The 2007 tournament[1] was part of the Association of Chess Professionals Tour (ACP Tour). The 2009 open tournament took place in Chalkida on the island of Euboea[2] and was won by Borki Predojević on tie-break.[3] It turned out to be the last one.

The inaugural Acropolis was played as a round robin (all-play-all), then the format varied across the series, switching several times between closed and open tournaments played in Swiss system, totaling 24 editions.

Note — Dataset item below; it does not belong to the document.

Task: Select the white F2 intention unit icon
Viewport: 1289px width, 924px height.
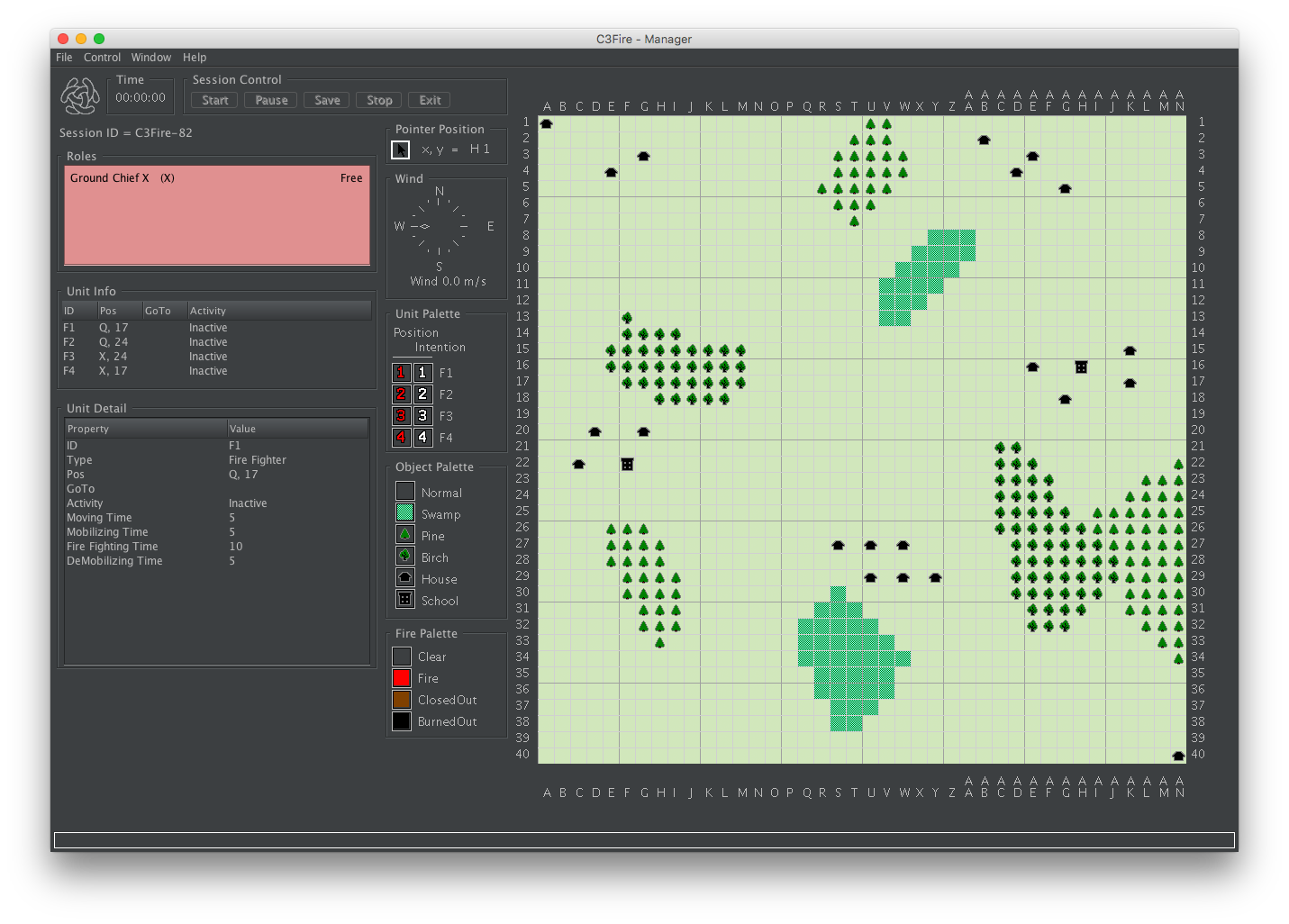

Note: In the following list of the winners at Acropolis ICT, only the best player on tie-break is indicated if there were shared first places.

Winners edit

Acropolis International in Athens
# Year Winner
1 1968   Luděk Pachman (Czechoslovakia)
2 1977   Valentin Stoica (Romania)
3 1978   Bela Soos (West Germany)
4 1979   Aurel Urzică (Romania)
5 1980   Dusan Raikovic (Yugoslavia)
6 1982   Nikolaos Skalkotas (Greece)
7 1983   Nikola Padevsky (Bulgaria)
8 1984   Sasa Velickovic (Yugoslavia)
9 1985   Valentin Stoica (Romania)
10 1986   Efstratios Grivas (Greece)
11 1987   Evgeni Vasiukov (Soviet Union)
12 1988   Vasilios Kotronias (Greece)
13 1989   Petar Velikov (Bulgaria)
14 1991   Efstratios Grivas (Greece)
15 1992   Rainer Knaak (Germany)
16 1993   Hannes Stefánsson (Iceland)
17 1997   Tamaz Gelashvili (Georgia)
18 2003   Vassilios Kotronias (Cyprus)
19 2004   Athanasios Mastrovasilis (Greece)
20 2005   Vugar Gashimov (Azerbaijan)
21 2006   Tamaz Gelashvili (Georgia)
22 2007   Ilya Smirin (Israel)[1]
23 2008   Ilya Smirin (Israel)[4]
24 2009   Borki Predojević (Bosnia and Herzegovina)[5]

References edit

  1. ^ a b "Ilya Smirin wins Acropolis 2007", ChessBase News, 26 August 2007, retrieved 2008-04-10
  2. ^ "Acropolis 2009 - English version".
  3. ^ "Chessdom - Borki Predojevic wins the 24th ICT Acropolis". tournaments.chessdom.com. Archived from the original on 2009-08-23.
  4. ^ "Acropolis 2008: Smirin wins ahead of Parligras on tiebreak". ChessBase News. 26 August 2008. Retrieved 2015-03-10.
  5. ^ "Predojevic ganó el Abierto Acropolis 2009". ChessBase News (in Spanish). 20 August 2009. Retrieved 2015-03-10.